Com ou sem gelo? Com gelo. Uma peça com gelo? Enquanto o gelo é derramado no palco, múltiplas definições vão brotar. Vários significados surgirão. Utilizar o gelo como elemento cênico é bastante ousado, já que ele muda de estado físico durante o tempo da peça, causando diversas dificuldades de ordem prática para os atores. Em cena, o gelo pode ser tudo e pode não ser nada. Assim como o potencial das relações humanas, o tempo e a ilusão de passado, presente e futuro. 



A peça busca instigar em que estão se transformando as relações humanas. O dramaturgo do tempo e do cotidiano Anton Tchekhov descreveu e dissecou isso como poucos fazem nos dias atuais. Essa questão é exposta na peça Marcha para Zenturo, realizada em conjunto pelos coletivos Grupo Teatro XIX (SP) e espanca! (MG). 



A montagem trata do adoecimento permanente e gradativo das relações interpessoais, mostrando uma esperança/desesperança no futuro. Assim como há 100 anos, daqui a 400 anos estaremos envolvidos com os mesmos problemas pequenos e medíocres, sonhando sempre com um futuro melhor, desprezando nosso presente e com saudade do passado. 



Tchekhov, aliás, não aparece só como uma metáfora desse outro tempo. Conduz a metalinguagem que permeia o espetáculo, como o ponto alto, quebrando a estranheza original desse trabalho. Assim, no meio da narrativa, surge o drama do teatro moderno com uma bela adaptação da obra do mestre, na qual há referências aos textos: As Três Irmãs, Tio Vânia, A Gaivota e O Jardim das Cerejeiras, fazendo com que os amantes do teatro "tchekoviano” se deleitassem com cada segundo vivido na transição dos séculos XIX e XX. Essa inserção retrata que, independentemente do lugar e do período, o homem mantém sempre intacta a sua essência.



A superficialidade no trato com o outro, a ausência presencial, a falta de atenção e de toque, o desuso de sermos seres humanos (causando estranheza o simples fato de andar a pé e não em um veículo próprio) são expostos na peça, estes assuntos que estão entrelaçados na narrativa, que usou e abuso da técnica de viewpoitns, assumida claramente no delay entre as falas e movimentos, provocando um diálogo ausente entre as personagens. O que gera um clima de estranheza e ao mesmo tempo familiar, já que todos esses problemas são urgentes e eternamente relegados ao segundo plano, fato que só mudará quando o outro for importante, algo que, provavelmente, nunca acontecerá na história da humanidade. Apesar de ser importante para o entendimento da peça, o uso da técnica de viewpoints causa certo de cansaço no espectador, que precisa de muito mais concentração para não perder o que o texto tem a dizer.

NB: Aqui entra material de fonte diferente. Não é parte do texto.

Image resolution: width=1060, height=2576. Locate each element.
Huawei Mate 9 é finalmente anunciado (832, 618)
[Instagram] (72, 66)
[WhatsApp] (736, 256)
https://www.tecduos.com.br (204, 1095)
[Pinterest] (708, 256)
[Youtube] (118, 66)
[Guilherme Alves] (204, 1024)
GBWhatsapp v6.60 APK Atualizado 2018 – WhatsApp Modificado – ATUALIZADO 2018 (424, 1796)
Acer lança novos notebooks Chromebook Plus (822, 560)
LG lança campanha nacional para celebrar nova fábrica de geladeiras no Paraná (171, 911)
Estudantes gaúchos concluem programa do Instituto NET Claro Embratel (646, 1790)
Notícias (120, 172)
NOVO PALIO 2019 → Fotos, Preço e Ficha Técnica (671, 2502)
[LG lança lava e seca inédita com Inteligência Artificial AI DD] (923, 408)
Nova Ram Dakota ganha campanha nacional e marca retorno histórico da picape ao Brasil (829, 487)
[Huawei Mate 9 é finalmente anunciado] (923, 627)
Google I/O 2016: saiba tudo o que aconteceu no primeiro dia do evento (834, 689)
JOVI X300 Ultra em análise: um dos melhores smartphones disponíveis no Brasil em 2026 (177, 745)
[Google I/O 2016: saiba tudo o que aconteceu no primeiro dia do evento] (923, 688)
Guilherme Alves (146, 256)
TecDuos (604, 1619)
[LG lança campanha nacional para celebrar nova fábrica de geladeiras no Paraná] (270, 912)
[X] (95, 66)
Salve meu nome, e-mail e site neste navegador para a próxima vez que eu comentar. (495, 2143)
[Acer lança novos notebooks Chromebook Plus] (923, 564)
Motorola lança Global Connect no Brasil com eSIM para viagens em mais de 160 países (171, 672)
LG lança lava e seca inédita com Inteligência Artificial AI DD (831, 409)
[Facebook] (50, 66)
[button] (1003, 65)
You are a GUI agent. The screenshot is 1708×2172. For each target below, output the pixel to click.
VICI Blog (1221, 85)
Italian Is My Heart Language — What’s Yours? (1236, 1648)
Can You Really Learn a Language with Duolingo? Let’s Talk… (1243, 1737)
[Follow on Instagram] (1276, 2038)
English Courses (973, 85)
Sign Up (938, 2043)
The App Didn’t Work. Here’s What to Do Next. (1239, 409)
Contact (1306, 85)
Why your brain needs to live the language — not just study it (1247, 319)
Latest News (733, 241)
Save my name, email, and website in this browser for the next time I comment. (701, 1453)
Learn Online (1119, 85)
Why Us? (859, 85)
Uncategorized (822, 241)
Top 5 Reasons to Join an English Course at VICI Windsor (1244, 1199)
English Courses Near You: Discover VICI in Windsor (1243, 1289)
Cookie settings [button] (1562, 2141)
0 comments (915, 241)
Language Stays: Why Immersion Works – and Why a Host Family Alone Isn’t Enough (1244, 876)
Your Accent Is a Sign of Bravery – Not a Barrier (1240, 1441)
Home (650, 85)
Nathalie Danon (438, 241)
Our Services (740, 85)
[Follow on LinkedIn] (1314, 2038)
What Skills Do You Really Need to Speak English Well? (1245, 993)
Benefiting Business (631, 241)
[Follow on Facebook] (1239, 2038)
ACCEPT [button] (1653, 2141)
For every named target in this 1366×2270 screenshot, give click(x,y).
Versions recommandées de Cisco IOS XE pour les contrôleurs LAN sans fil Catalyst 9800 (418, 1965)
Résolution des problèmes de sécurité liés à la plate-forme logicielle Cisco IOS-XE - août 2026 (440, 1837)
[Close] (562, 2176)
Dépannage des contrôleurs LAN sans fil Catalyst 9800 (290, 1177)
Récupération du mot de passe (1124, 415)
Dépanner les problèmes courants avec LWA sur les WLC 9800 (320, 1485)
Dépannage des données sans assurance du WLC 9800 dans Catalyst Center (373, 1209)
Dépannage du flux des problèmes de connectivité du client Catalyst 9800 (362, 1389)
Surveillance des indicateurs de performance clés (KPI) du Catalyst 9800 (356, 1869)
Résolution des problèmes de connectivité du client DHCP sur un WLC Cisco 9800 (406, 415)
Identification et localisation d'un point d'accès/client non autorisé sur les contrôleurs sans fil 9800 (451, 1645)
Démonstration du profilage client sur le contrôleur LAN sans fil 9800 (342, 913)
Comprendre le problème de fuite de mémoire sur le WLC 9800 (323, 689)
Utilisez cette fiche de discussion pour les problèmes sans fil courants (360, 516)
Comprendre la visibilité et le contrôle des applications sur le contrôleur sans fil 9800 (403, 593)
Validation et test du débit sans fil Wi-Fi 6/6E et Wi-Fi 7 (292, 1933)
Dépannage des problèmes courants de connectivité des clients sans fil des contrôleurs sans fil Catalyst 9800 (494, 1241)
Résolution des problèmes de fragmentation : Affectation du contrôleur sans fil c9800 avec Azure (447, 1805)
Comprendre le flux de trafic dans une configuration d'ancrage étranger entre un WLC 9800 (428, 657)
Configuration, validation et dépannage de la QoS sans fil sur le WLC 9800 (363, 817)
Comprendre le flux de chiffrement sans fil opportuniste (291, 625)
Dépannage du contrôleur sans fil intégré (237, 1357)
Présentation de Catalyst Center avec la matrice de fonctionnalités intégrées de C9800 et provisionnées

Marcha para Zenturo não é uma peça fácil. O espectador precisa se dedicar para retirar o melhor que ela possui e poder realizar as múltiplas leituras e interpretações que a peça oferece. Dois problemas, no entanto, foram observados: a autoexplicação e a justificação excessiva e desnecessária da peça, provocando diversas repetições. Uma delas diz respeito ao personagem Marcos, que desce ao palco para explicar que o gelo está derretendo e representa o tempo. Mas nada disso chega a macular o acontecimento do encontro desses dois grupos importantes no cenário nacional, tornando um evento obrigatório para os amantes do bom teatro.